È allarme della Cgil-Flc sulla disponibilità di posti per il personale scolastico nella provincia di Pisa. Secondo il sindacato, i quasi 200 posti destinati ai docenti su posto comune non sarebbero sufficienti a coprire il fabbisogno e una parte delle cattedre potrebbe rimanere vacante. Le procedure per le assunzioni si concluderanno il 31 agosto con le surroghe, ma i primi dati disponibili vengono considerati preoccupanti.
Docenti, il nodo delle rinunce
L’allarme è stato lanciato da Pasquale Cuomo, segretaria regionale Cgil-Flc Toscana, e da Giovanna Lucci, segretaria generale Cgil-Flc Pisa. Al centro della denuncia ci sono le numerose rinunce dei vincitori o degli idonei dei concorsi, che rischiano di impedire la copertura completa dei posti autorizzati. Il sindacato riferisce di oltre 300 rinunce all’immissione in ruolo in Toscana, precisando che si tratta di un dato ancora provvisorio.
Secondo i rappresentanti della Flc, le rinunce sarebbero legate anche alla sovrapposizione tra le procedure concorsuali. In particolare, viene contestata la scelta di bandire tre concorsi Pnrr in tre anni, mentre le graduatorie del concorso ordinario del 2020 risultavano ancora disponibili. Il risultato, sostengono i sindacalisti, è stato che molti candidati e vincitori si sono ritrovati in graduatorie diverse e hanno preferito accettare la sede più vicina alla propria abitazione, rinunciando agli altri incarichi.

- [Dati forniti]
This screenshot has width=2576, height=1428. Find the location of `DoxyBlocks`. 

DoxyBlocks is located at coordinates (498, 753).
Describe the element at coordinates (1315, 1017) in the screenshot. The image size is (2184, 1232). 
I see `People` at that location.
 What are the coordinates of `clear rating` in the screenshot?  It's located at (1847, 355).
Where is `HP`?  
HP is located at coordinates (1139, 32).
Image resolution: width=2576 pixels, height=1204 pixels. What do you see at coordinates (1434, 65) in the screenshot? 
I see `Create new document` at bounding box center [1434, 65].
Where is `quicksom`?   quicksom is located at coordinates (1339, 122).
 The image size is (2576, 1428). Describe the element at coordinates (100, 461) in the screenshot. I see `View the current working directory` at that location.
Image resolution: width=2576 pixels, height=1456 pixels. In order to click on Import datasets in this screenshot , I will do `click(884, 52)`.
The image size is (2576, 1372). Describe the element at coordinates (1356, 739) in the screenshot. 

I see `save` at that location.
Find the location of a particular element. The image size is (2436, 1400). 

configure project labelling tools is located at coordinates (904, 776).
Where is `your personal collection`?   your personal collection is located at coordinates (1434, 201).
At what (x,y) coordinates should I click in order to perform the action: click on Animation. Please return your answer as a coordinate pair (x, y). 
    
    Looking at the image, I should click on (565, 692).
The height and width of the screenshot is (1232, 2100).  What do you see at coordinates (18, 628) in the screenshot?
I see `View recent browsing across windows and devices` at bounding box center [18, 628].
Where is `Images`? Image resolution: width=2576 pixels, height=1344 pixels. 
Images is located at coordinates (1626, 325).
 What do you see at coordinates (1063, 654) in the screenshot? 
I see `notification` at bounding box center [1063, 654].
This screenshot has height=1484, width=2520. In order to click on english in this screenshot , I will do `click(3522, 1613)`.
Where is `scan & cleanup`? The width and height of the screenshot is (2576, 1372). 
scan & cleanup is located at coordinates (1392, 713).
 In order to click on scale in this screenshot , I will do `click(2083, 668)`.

- [Consegna] Scrivi il seguito del testo sui posti per i docenti nella provincia di Pisa, riprendendo subito dopo la sua ultima frase.

- [Risposta]
Sostegno e personale Ata
La situazione indicata dalla Cgil riguarda anche gli insegnanti di sostegno: secondo il sindacato, più della metà resterà precaria. Una condizione che, nelle valutazioni della Flc, potrebbe incidere sulla continuità didattica e sull’organizzazione delle attività rivolte agli studenti, anche se il quadro definitivo sarà disponibile solo al termine delle procedure di assunzione.
Preoccupazioni vengono espresse inoltre per il personale Ata, cioè amministrativi, tecnici e ausiliari. Per il secondo anno consecutivo, affermano i sindacalisti, il Ministero avrebbe autorizzato assunzioni pari soltanto a un terzo dei pensionamenti. La Flc collega questa scelta alle politiche di bilancio e richiama il taglio previsto per il 2026/27 di 2.174 collaboratori scolastici a livello nazionale. Nel comunicato viene infine contestata l’ipotesi di esternalizzare e privatizzare il personale Ata nelle scuole, attribuita al ministro Giuseppe Valditara.